***** AVAILABLE RECORDS *****

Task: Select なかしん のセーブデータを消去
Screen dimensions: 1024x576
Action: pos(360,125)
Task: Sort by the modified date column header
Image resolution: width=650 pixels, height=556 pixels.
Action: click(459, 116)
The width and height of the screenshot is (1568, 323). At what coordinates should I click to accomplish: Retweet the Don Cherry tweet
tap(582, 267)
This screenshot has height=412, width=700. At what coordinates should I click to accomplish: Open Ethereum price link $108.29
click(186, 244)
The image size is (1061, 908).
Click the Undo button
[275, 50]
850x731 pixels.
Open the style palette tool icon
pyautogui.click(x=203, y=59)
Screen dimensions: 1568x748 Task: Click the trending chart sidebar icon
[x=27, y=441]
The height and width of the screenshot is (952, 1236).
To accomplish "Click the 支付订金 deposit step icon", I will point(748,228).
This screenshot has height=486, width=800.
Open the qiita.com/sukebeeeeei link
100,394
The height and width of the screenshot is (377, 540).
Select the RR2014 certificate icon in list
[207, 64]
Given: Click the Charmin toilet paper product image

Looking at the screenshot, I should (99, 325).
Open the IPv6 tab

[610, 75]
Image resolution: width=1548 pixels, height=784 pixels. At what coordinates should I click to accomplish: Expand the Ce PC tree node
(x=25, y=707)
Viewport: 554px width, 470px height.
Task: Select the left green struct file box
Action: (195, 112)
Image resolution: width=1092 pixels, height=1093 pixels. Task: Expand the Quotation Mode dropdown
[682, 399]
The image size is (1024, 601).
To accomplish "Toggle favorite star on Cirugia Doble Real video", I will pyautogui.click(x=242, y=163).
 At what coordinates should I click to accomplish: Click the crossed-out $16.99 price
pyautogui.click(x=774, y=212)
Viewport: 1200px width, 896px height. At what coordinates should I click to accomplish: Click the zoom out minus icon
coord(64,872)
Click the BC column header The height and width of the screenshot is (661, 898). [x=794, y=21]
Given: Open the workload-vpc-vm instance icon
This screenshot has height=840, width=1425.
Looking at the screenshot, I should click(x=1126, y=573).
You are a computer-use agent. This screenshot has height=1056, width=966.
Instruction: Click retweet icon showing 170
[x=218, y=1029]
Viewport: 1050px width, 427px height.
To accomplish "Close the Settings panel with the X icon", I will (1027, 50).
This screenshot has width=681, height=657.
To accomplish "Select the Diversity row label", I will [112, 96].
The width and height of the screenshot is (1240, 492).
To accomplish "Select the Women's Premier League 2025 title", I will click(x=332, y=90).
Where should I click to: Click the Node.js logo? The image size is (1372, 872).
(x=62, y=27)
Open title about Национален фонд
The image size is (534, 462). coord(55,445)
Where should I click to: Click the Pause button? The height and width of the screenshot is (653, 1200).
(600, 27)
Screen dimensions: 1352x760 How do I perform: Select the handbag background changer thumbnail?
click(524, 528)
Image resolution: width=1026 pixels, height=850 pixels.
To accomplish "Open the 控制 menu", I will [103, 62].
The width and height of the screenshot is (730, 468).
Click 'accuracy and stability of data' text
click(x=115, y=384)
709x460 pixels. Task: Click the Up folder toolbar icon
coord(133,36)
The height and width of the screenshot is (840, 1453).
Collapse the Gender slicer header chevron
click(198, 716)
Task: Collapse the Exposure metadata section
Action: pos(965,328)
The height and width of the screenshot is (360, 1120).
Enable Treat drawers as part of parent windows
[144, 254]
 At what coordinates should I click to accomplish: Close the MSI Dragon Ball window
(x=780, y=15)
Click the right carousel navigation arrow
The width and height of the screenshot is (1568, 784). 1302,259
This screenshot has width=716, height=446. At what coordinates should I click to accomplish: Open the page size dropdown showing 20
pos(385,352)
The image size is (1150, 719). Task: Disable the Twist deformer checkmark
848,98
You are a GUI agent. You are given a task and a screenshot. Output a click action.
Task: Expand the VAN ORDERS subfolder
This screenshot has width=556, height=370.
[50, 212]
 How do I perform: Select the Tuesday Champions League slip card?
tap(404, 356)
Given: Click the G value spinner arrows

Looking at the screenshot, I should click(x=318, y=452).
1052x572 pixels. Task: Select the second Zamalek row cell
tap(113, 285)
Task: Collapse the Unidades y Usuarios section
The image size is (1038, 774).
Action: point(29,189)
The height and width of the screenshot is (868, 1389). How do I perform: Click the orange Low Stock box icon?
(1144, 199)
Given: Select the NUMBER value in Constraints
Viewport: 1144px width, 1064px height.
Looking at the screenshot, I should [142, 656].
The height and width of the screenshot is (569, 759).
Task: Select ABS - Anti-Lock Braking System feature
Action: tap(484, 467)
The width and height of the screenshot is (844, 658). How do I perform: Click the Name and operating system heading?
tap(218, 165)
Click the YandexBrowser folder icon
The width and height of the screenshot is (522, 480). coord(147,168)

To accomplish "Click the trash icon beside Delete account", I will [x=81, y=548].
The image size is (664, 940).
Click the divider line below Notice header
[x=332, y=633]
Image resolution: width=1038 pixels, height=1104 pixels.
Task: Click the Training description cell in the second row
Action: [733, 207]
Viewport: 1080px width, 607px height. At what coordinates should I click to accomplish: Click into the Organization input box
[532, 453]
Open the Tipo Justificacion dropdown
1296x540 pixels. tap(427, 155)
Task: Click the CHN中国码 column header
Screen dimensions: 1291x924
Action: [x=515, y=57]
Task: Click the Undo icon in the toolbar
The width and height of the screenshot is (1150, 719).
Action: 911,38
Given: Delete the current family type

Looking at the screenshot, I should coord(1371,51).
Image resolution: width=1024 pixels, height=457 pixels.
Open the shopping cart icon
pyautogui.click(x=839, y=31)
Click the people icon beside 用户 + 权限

*****

Please copy the lines above from the line with "The image size is (1061, 908)." up to and including the line with "The width and height of the screenshot is (1240, 492).", exactly as written and with nothing else.

The image size is (1061, 908).
Click the Undo button
[275, 50]
850x731 pixels.
Open the style palette tool icon
pyautogui.click(x=203, y=59)
Screen dimensions: 1568x748 Task: Click the trending chart sidebar icon
[x=27, y=441]
The height and width of the screenshot is (952, 1236).
To accomplish "Click the 支付订金 deposit step icon", I will point(748,228).
This screenshot has height=486, width=800.
Open the qiita.com/sukebeeeeei link
100,394
The height and width of the screenshot is (377, 540).
Select the RR2014 certificate icon in list
[207, 64]
Given: Click the Charmin toilet paper product image

Looking at the screenshot, I should (99, 325).
Open the IPv6 tab

[610, 75]
Image resolution: width=1548 pixels, height=784 pixels. At what coordinates should I click to accomplish: Expand the Ce PC tree node
(x=25, y=707)
Viewport: 554px width, 470px height.
Task: Select the left green struct file box
Action: (195, 112)
Image resolution: width=1092 pixels, height=1093 pixels. Task: Expand the Quotation Mode dropdown
[682, 399]
The image size is (1024, 601).
To accomplish "Toggle favorite star on Cirugia Doble Real video", I will pyautogui.click(x=242, y=163).
 At what coordinates should I click to accomplish: Click the crossed-out $16.99 price
pyautogui.click(x=774, y=212)
Viewport: 1200px width, 896px height. At what coordinates should I click to accomplish: Click the zoom out minus icon
coord(64,872)
Click the BC column header The height and width of the screenshot is (661, 898). [x=794, y=21]
Given: Open the workload-vpc-vm instance icon
This screenshot has height=840, width=1425.
Looking at the screenshot, I should click(x=1126, y=573).
You are a computer-use agent. This screenshot has height=1056, width=966.
Instruction: Click retweet icon showing 170
[x=218, y=1029]
Viewport: 1050px width, 427px height.
To accomplish "Close the Settings panel with the X icon", I will (1027, 50).
This screenshot has width=681, height=657.
To accomplish "Select the Diversity row label", I will [112, 96].
The width and height of the screenshot is (1240, 492).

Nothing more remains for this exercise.